■ Exercise task:
Could you write out the items, from the very first line through the line containing "coord(1238,53)", inclusive, as a numbered list with any blank lines left out?

■ Data to process:

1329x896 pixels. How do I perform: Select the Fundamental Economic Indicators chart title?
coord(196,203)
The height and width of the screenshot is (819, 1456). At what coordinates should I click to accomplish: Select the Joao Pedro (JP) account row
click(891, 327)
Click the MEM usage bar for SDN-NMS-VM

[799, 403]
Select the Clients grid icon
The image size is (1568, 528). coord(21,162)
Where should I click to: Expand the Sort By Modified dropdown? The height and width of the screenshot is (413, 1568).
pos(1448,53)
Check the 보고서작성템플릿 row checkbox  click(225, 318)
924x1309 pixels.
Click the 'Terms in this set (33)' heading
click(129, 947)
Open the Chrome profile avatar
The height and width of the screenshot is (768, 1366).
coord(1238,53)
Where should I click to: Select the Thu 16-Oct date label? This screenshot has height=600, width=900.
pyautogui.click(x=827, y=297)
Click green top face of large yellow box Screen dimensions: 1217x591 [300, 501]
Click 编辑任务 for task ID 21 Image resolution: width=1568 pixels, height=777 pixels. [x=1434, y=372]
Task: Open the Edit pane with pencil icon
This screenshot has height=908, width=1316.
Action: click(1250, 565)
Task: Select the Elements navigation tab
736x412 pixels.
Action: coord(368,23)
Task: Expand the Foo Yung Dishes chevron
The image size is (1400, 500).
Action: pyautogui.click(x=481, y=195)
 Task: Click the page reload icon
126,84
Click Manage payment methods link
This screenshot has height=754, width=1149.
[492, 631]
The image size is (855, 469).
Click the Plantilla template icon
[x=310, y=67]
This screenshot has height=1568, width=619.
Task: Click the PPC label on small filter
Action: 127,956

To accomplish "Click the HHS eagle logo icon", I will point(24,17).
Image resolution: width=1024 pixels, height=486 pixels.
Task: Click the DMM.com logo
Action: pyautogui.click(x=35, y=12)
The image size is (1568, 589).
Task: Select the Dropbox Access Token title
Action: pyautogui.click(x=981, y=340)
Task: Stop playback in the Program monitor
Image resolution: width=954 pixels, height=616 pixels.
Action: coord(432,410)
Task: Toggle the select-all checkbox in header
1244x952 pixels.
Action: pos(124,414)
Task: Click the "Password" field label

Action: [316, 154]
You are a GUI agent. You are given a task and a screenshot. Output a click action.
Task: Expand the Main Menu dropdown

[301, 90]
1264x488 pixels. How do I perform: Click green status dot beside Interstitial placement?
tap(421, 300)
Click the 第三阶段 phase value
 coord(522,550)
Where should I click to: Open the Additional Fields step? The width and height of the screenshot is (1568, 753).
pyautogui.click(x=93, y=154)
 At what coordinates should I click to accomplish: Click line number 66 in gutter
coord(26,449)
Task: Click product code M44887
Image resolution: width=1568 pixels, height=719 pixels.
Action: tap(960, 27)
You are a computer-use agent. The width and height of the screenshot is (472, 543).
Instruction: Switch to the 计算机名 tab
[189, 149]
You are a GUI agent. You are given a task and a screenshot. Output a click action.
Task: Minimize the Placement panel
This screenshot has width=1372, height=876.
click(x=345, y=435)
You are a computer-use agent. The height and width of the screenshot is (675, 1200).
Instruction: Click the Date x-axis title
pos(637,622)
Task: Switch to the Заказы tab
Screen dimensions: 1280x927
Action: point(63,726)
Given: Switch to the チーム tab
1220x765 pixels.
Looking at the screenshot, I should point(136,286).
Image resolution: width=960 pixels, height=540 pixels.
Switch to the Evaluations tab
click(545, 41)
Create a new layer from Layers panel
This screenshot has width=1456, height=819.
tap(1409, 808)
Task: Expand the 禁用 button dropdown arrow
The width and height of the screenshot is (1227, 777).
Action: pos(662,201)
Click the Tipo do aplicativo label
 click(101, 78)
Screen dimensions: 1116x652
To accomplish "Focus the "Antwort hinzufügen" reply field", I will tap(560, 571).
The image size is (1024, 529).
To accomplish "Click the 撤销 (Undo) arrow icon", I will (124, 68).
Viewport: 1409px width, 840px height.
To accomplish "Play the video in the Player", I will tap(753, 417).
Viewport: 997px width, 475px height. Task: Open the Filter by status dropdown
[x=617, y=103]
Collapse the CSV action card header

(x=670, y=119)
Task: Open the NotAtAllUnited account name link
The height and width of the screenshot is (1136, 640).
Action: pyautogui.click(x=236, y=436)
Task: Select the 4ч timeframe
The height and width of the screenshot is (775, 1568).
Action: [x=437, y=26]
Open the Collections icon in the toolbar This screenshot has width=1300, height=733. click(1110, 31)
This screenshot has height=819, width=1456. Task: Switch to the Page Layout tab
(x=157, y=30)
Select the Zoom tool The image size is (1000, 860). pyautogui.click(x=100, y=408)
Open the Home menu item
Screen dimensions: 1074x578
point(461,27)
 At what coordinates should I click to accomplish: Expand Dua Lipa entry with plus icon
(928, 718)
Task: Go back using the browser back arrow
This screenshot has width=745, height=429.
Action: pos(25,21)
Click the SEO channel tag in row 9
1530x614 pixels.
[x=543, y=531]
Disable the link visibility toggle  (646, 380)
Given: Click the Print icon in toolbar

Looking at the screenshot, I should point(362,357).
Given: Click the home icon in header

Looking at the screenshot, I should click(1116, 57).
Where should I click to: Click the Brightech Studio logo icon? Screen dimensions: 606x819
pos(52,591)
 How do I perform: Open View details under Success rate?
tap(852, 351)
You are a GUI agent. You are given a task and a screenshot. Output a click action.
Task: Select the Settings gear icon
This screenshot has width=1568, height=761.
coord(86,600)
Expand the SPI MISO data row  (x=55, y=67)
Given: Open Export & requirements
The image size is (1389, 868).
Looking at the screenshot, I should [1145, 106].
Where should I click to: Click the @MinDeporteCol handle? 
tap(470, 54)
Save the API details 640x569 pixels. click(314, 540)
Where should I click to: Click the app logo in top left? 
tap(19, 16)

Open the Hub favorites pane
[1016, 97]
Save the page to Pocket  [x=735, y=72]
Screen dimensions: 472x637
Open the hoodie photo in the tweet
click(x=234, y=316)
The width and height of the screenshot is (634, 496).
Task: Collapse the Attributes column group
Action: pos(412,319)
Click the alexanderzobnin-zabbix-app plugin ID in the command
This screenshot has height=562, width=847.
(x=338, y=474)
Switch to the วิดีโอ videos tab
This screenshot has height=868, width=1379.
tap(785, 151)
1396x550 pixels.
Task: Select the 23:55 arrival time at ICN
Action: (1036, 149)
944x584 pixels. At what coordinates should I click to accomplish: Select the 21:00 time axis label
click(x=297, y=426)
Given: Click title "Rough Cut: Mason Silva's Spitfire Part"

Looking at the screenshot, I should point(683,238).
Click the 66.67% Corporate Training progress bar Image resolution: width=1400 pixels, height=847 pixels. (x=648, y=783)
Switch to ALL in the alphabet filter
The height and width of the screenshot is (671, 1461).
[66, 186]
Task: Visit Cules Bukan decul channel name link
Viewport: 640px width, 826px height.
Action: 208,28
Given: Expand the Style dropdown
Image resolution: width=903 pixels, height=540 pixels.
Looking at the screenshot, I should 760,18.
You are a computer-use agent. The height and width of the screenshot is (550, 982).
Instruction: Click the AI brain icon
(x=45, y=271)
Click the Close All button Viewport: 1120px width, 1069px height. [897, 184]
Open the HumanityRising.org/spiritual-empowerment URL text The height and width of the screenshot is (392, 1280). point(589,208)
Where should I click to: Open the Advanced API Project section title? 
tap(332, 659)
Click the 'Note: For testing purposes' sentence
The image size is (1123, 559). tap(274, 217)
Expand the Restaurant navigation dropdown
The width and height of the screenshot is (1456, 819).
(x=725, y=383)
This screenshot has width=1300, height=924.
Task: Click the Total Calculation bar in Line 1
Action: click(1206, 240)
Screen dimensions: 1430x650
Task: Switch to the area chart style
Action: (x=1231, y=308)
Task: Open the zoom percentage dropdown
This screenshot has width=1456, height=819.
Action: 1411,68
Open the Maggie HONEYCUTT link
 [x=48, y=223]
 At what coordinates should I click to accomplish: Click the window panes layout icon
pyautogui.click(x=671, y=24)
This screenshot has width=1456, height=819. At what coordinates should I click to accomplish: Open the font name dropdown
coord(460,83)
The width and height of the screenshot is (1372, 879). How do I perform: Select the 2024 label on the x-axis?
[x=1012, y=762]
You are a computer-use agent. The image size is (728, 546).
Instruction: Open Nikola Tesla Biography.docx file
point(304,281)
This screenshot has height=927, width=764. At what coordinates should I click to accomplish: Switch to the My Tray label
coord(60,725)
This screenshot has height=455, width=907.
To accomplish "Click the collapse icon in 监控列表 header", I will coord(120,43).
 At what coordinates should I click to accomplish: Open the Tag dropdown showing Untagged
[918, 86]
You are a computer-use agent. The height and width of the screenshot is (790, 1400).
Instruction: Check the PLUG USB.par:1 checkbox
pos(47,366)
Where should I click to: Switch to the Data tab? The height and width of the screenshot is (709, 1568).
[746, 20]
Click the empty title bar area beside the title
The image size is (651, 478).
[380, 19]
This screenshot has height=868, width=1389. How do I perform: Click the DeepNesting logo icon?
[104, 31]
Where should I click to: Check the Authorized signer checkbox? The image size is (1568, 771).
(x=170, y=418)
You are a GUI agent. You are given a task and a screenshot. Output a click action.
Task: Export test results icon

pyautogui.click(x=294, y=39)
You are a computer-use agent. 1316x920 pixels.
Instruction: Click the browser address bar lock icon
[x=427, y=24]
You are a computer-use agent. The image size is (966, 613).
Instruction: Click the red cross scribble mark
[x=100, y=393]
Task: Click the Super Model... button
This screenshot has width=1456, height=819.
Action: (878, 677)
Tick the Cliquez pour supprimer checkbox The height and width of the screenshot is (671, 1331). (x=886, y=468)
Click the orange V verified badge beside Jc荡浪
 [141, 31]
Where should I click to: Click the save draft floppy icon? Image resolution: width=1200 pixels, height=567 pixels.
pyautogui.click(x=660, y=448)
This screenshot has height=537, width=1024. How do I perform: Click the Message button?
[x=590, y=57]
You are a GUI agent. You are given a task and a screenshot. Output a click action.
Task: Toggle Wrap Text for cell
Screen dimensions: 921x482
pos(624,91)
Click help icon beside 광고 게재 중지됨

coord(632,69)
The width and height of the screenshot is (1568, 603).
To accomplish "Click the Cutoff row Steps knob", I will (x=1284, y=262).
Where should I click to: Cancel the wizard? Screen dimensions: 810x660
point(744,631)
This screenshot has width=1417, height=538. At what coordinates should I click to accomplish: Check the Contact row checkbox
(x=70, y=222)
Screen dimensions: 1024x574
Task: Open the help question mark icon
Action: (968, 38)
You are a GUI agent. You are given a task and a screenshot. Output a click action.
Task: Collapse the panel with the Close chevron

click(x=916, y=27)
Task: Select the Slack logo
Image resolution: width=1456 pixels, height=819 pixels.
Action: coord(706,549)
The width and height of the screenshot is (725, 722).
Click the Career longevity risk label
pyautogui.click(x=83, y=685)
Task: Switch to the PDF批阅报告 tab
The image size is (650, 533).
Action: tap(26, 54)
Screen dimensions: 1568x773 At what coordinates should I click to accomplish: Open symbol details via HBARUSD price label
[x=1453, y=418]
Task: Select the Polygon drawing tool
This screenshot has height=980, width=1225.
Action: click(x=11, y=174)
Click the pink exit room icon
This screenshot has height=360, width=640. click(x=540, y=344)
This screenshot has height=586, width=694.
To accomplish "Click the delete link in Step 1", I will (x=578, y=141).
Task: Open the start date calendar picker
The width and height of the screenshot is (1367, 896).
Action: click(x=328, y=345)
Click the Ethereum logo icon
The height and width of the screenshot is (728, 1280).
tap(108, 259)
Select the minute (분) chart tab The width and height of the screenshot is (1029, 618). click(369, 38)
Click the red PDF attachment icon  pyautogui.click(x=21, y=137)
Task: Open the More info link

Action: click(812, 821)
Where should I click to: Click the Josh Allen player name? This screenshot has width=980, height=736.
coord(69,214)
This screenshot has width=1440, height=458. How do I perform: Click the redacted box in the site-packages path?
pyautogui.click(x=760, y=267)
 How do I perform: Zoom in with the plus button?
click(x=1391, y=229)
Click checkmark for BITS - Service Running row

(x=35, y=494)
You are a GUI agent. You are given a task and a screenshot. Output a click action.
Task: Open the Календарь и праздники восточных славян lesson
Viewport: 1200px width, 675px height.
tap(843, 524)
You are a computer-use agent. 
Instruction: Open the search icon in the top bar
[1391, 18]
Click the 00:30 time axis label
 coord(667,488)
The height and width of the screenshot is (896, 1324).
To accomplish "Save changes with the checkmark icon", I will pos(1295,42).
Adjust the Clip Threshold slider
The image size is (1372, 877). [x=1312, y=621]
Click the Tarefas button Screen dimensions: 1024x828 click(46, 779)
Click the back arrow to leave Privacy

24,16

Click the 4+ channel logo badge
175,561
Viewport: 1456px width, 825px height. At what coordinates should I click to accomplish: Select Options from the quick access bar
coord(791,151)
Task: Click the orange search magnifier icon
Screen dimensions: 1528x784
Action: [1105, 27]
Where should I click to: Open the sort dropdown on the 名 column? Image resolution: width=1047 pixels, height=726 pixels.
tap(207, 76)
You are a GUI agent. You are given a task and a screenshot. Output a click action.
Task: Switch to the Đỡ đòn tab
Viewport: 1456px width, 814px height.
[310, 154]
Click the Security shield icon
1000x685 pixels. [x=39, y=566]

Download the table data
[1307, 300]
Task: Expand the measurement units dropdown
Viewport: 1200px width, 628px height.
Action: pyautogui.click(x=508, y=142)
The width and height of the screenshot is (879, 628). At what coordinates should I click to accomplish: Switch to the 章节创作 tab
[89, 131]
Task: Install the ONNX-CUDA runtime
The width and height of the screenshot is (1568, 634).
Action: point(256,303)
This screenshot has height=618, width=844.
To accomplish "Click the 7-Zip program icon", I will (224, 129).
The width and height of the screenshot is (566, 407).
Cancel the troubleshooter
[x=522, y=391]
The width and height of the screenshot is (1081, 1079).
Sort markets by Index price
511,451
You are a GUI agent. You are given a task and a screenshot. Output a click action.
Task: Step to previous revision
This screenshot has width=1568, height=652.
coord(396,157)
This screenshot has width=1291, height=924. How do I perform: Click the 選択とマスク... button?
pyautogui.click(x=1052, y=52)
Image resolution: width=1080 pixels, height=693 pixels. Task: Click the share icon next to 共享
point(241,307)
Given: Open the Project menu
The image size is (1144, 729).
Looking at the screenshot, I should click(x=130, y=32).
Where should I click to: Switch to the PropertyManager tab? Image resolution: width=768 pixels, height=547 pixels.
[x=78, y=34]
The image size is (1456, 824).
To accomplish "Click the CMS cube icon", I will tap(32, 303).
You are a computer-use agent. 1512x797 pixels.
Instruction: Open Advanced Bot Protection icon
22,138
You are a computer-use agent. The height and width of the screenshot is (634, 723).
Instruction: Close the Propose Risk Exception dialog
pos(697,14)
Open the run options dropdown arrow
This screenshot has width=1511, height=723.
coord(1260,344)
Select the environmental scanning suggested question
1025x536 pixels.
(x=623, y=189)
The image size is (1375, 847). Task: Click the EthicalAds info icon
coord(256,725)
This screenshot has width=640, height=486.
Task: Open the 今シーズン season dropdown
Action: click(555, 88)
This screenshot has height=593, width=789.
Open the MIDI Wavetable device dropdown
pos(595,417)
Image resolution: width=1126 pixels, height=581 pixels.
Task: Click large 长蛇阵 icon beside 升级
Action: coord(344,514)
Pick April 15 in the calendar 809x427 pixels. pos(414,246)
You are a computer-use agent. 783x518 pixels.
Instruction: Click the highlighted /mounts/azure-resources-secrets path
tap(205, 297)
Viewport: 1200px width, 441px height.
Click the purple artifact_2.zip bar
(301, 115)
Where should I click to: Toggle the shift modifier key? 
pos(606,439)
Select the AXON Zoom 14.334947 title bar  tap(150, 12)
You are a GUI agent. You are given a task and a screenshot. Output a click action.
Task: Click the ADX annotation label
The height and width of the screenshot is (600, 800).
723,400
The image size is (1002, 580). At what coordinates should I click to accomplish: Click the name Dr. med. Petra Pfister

■ Exercise output:
1. 1329x896 pixels. How do I perform: Select the Fundamental Economic Indicators chart title?
2. coord(196,203)
3. The height and width of the screenshot is (819, 1456). At what coordinates should I click to accomplish: Select the Joao Pedro (JP) account row
4. click(891, 327)
5. Click the MEM usage bar for SDN-NMS-VM
6. [799, 403]
7. Select the Clients grid icon
8. The image size is (1568, 528). coord(21,162)
9. Where should I click to: Expand the Sort By Modified dropdown? The height and width of the screenshot is (413, 1568).
10. pos(1448,53)
11. Check the 보고서작성템플릿 row checkbox  click(225, 318)
12. 924x1309 pixels.
13. Click the 'Terms in this set (33)' heading
14. click(129, 947)
15. Open the Chrome profile avatar
16. The height and width of the screenshot is (768, 1366).
17. coord(1238,53)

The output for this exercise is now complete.